— Excerpted text —
-------------------------
Securities Act (Airedale Developments (Auckland) Limited) Exemption Notice 2004

2004/197

Gazetted on 29 June 2004
Expires on 25 June 2009

Effects of the exemption
Airedale Developments (Auckland) Limited ("Airedale Developments") is able to offer units in a property development scheme using an alternative offer document and an independent valuer's report, rather than a registered prospectus and investment statement.

The company does not need to meet the register, certificate and record keeping requirements set out in the Securities Act 1978.

Background
Airedale Developments is purchasing a hotel building containing existing apartments, each of which is on a separate unit certificate of title. The company intends to offer the apartments for sale to investors. Investors will purchase the certificate of title for their unit, which will then be leased to Scenic Circle (Airedale) Limited. The return to investors purchasing the units will consist of rent, and any increase in the capital value of the unit. The rent paid for each unit will be based on a proportion of the total revenue for all the units in the scheme, after overheads have been deducted.

The exemption
Airedale Developments is exempted from sections 33(3), 37, 37A and 51 to 54 of the Securities Act 1978 in respect of their property development scheme, subject to conditions.
-------------------------
— Your instructions —
Continue the Airedale Developments exemption notice from its final sentence. The rows after this are not needed.

[Dataset rows]
-------------------------
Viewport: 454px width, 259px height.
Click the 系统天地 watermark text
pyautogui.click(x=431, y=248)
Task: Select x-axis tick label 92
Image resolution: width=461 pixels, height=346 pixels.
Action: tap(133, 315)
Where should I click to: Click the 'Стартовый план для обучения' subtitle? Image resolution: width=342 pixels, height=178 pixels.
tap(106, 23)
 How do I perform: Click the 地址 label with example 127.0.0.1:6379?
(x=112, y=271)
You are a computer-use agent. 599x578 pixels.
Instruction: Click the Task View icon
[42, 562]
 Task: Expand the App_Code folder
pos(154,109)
-------------------------
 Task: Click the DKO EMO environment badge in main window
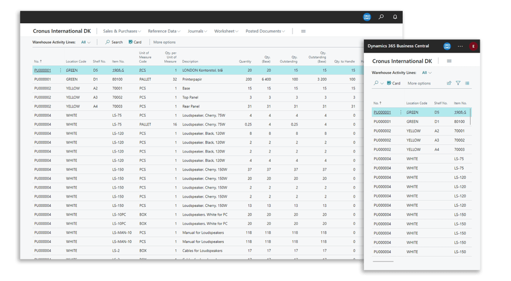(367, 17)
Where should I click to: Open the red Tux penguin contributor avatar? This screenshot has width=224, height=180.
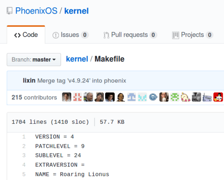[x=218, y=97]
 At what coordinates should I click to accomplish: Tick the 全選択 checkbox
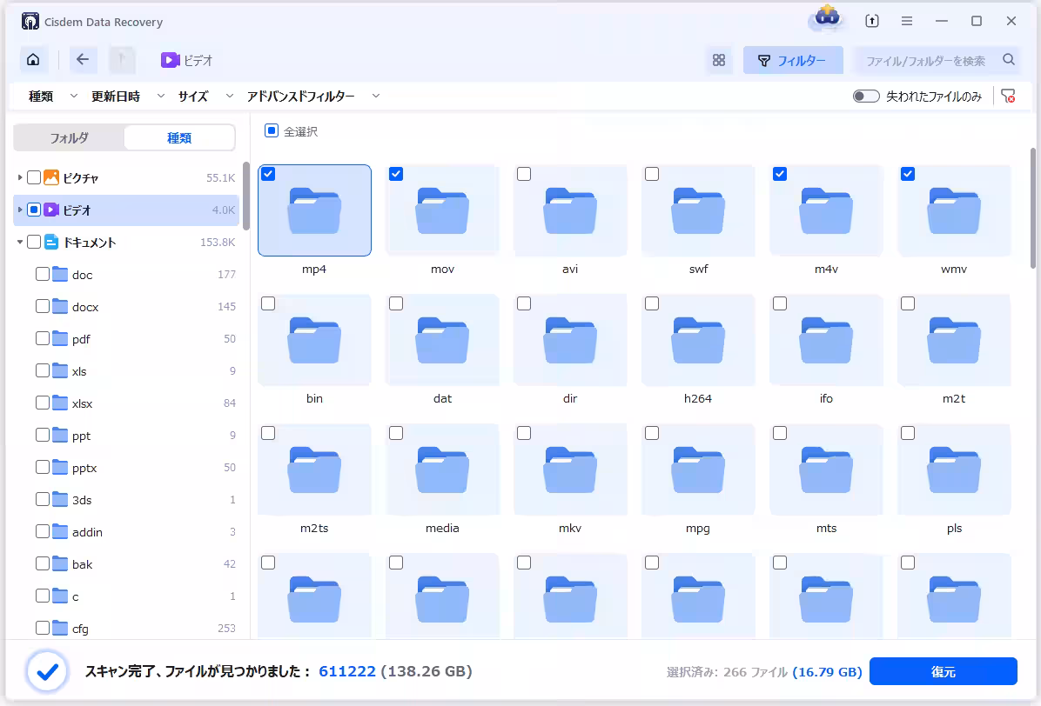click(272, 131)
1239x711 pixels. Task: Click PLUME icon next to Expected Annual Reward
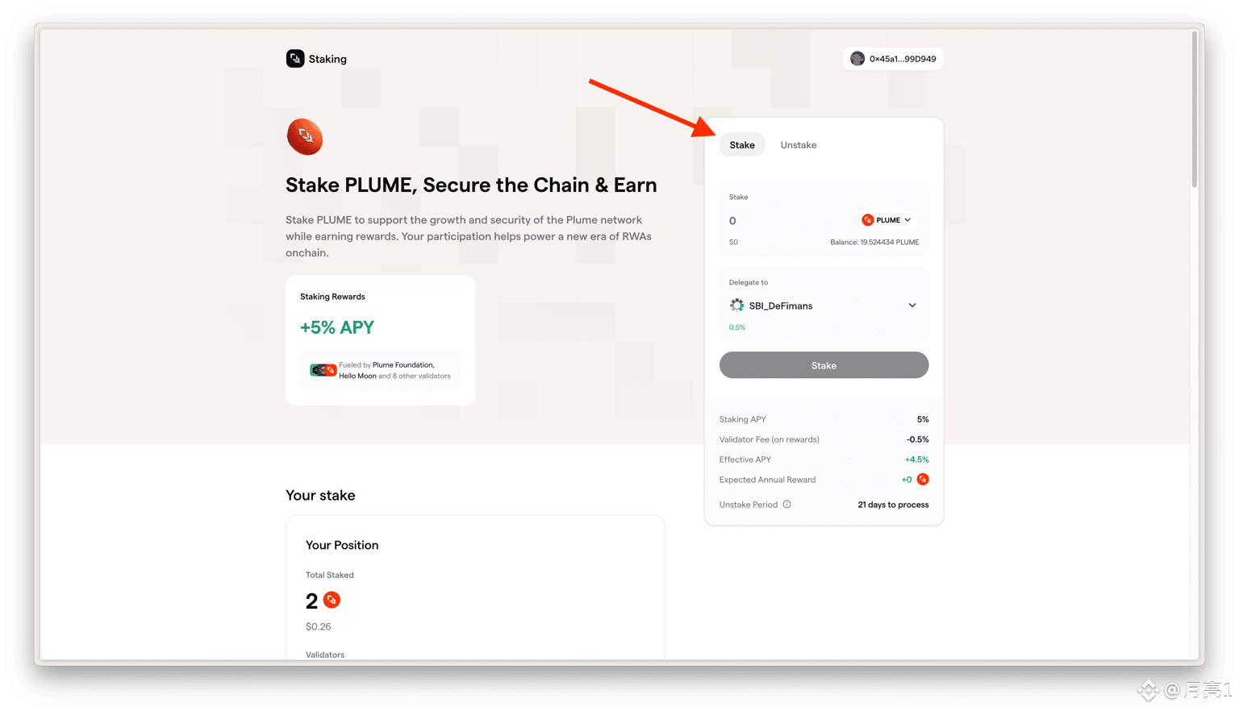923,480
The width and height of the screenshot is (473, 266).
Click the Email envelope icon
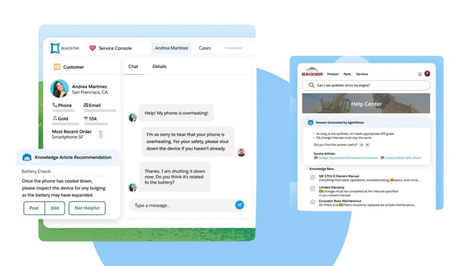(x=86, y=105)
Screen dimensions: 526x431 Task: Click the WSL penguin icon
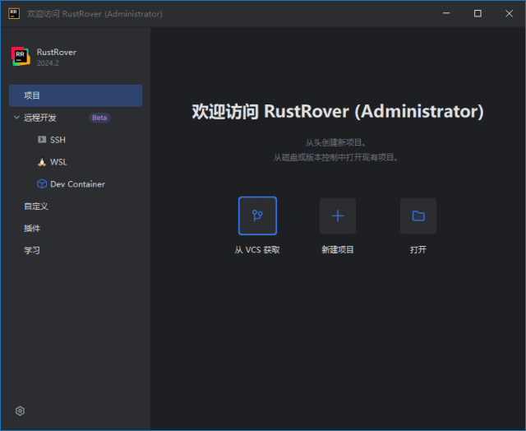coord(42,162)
-------------------------
— Result —
Conditions
The exemptions are subject to the following conditions:

  • it is a term of each contract entered into between subscribers and Airedale Developments that -
    • each subscriber receives a registrable transfer instrument enabling them to receive the certificate of title for that unit; and
    • each investor receives a copy of audited annual financial statements no later than five months after each balance date of the scheme;
  • no subscriptions are received by or on behalf of Airedale Developments unless the contract between the subscriber and Airedale Developments has been entered into;
  • all subscriptions received are immediately paid into a trust account that is maintained by a solicitor;
  • no subscriptions are paid out of the trust account unless paid -
    • to Airedale Developments after the subscriber has been provided with the registrable transfer instrument and after all conditions relating to the receipt of subscriptions by Airedale Developments have been met; or
    • to Airedale Developments in satisfaction of Airedale Development's right to retain the deposit in accordance with the contract, and to the subscriber, to the extent that any of the subscription remains after the deposit has been forfeited;
  • before entering into the contract, each subscriber receives a written statement, signed by the directors of Airedale Developments and dated not more than two months earlier, that sets out the matters in Schedule 1 of the notice;
  • the written statement contains, or has attached to it, a report by an independent registered valuer, which sets out the matters in Schedule 2 of the notice, is signed by the valuer, and is dated not more than four months before the date of the written statement;
  • if the subscriber has not received a registrable transfer instrument within three years of a subscription being received by, or on behalf of, Airedale Developments, then no units may be allotted to that subscriber and the subscription must be returned promptly to the subscriber. This must be done unless Airedale Developments has given the subscriber written notice that they will not receive the registrable transfer instrument within the three year period, and that the subscriber is entitled to their money back. In that case, the subscriber and Airedale Developments must sign a written agreement extending the time for providing the registrable transfer instrument.
  • if the subscriber and Airedale Developments sign a written agreement extending the time for providing the registrable transfer instrument, and if the agreed new timeframe is then not met, no units may be allotted to that subscriber, and their subscription must be returned to them promptly.

Reasons
The detailed disclosure provisions of the Securities Act 1978 and the Securities Regulations 1983 are not ideally suited to offers of real property.

The exemption recognises the protection afforded to investors by the receipt of a certificate of title for each unit under the Unit Titles Act 1972 and provides extended valuation information that provides the most relevant information to investors.

The exemption is consistent with the Commission's previous exemptions for similar offers of securities relating to interest in real property.